Would Pay Scales Close the Cybersecurity Workforce Gap?
A better understanding of what cybersecurity professionals do, along with implementing a graduated pay scale, could be two big steps in the right direction. By Aliya Sternstein
Federal agencies have long struggled to fill positions in the ever-growing ranks of the cybersecurity workforce.
But a question going back to at least 2011 remains unanswered: Should the feds create a job category and salary scale for government cybersecurity workers -- or is the profession too mercurial to assign pay grades?
The Government Accountability Office thinks carving out a wage rate would help attract more talent, but the Office of Personnel Management -- the agency responsible for classifying occupations -- has yet to come up with a description.
A new GAO report notes cyber skills are a "gap" area in the federal workforce partly because the pay system, called the General Schedule, "does not have a specific classification standard for the work performed in this occupation."
Still, it's hard to box in this line of work.
In the first years of the 21st century, the cyber labor force largely consisted of system auditors and administrators who monitored compliance with security mandates. Now, fewer inspectors are needed, as machines like sensors and anti-malware scans have taken over the task. The six-figure salaries increasingly go to ethical hackers, who poke around for security holes in software and systems so they can be fixed before the bad guys get in.
Federal auditors, however, maintain a cyber job standard would help plug the cyber skills gap.
A 2011 GAO audit found "implementing improvements to the GS pay and position classification systems may improve the government’s ability to recruit and retain employees, including cybersecurity employees."
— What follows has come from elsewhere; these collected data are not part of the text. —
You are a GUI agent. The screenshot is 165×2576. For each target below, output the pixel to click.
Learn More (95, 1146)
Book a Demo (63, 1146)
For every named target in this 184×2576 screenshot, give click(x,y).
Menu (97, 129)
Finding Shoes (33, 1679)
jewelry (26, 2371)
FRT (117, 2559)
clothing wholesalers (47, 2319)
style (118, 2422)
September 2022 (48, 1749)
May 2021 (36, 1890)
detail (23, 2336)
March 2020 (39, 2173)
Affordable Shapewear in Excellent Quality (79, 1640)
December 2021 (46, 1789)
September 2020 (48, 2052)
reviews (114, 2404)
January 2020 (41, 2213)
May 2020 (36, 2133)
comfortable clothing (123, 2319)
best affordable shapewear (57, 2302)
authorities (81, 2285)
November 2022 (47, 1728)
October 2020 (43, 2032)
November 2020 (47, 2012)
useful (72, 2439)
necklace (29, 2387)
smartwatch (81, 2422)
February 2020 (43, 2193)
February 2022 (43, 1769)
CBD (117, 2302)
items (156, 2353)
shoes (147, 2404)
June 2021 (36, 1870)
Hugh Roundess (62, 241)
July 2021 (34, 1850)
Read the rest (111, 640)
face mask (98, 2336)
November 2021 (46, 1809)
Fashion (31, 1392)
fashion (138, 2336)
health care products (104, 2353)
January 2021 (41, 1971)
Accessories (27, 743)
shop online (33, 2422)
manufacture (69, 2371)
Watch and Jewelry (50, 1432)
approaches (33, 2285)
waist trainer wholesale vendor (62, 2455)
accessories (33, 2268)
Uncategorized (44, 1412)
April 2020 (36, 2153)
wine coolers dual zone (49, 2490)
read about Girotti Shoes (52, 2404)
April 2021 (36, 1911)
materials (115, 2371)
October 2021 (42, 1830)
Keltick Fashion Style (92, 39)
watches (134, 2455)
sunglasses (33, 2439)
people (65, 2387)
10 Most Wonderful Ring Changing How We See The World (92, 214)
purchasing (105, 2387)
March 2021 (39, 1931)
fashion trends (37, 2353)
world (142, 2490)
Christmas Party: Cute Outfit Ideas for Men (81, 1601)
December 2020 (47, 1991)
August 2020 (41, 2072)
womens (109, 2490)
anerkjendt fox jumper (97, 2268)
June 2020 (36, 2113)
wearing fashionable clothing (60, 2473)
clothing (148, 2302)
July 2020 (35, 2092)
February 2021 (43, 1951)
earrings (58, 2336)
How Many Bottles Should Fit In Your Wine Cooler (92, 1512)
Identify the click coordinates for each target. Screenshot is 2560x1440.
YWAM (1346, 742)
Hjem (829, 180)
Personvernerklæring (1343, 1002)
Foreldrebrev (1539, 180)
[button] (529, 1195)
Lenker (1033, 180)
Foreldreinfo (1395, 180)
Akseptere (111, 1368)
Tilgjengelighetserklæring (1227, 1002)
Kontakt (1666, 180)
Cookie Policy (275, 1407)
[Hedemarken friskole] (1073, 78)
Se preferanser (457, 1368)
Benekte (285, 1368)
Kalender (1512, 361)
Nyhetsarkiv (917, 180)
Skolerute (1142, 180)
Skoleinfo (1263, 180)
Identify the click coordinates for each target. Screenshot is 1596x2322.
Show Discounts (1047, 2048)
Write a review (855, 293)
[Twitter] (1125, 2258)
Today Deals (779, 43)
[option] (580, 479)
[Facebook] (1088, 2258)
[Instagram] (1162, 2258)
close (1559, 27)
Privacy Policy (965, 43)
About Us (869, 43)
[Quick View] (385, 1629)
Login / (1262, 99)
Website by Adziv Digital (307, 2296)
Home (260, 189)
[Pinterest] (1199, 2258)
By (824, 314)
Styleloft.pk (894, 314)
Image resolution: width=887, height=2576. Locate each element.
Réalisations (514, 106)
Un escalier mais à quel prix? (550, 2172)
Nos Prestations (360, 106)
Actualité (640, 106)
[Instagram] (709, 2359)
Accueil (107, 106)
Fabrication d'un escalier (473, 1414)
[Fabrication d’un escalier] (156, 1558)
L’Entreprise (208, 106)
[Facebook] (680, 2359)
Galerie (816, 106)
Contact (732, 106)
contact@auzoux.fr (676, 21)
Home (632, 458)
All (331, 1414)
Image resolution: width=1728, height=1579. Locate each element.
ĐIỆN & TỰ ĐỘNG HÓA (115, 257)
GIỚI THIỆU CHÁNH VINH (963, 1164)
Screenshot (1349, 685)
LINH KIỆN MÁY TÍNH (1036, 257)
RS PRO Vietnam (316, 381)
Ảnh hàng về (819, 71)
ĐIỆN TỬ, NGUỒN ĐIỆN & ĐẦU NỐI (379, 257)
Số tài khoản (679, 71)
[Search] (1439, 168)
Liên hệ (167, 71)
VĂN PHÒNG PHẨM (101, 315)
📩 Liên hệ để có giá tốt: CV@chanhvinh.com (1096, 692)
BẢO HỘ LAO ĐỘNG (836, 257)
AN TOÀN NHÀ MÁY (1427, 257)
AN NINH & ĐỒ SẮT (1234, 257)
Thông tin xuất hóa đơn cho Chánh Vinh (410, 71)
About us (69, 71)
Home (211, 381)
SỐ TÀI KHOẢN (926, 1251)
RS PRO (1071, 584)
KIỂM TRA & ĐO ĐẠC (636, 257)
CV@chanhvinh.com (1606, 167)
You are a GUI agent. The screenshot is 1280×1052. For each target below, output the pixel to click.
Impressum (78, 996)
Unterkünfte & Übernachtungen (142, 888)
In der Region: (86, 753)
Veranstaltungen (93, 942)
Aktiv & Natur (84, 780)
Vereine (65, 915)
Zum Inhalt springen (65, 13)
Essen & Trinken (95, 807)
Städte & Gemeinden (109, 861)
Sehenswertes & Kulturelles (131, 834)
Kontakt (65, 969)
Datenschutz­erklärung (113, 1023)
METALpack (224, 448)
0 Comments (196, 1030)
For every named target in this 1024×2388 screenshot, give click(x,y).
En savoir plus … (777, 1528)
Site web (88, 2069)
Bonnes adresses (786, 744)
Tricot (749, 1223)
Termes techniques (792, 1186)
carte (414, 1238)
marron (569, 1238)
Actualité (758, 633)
Robert Goldenkoff, GAO director for strategic issues, now tells Nextgov, specifically, "what we are looking for are standards that would describe the position’s duties, responsibilities and qualification requirements, among other things, for purposes of setting pay and other functions.”
A Pentagon cyber workforce strategy seems to agree, explaining that more uniform criteria could help smooth out a way to rotate scarce talent among the military services, civilian agencies and the private sector.
To "create transition opportunities between and within military and civilian service," the Defense Department aims to "standardize the classification of work roles to facilitate the most appropriate, flexible, responsive and cost-effective allocation of functions among the total force of military (active or reserve), civilians, and contract support," the plan stated.
Last summer, OPM asked agencies to begin supplying information about their cybersecurity workforce to help build a new databank of cyber jobs across government.
But OPM's latest classification standards for occupational groups still largely sidestep cybersecurity.
The agency's July 18 guidelines on tallying roles within categories tell agencies to mix and match cyber-like positions from multiple categories.
"Cybersecurity is an evolving area and positions may be classified in a number of different occupational series based on the nature of the work," the guide stated.
OPM officials were not immediately able to comment for this story.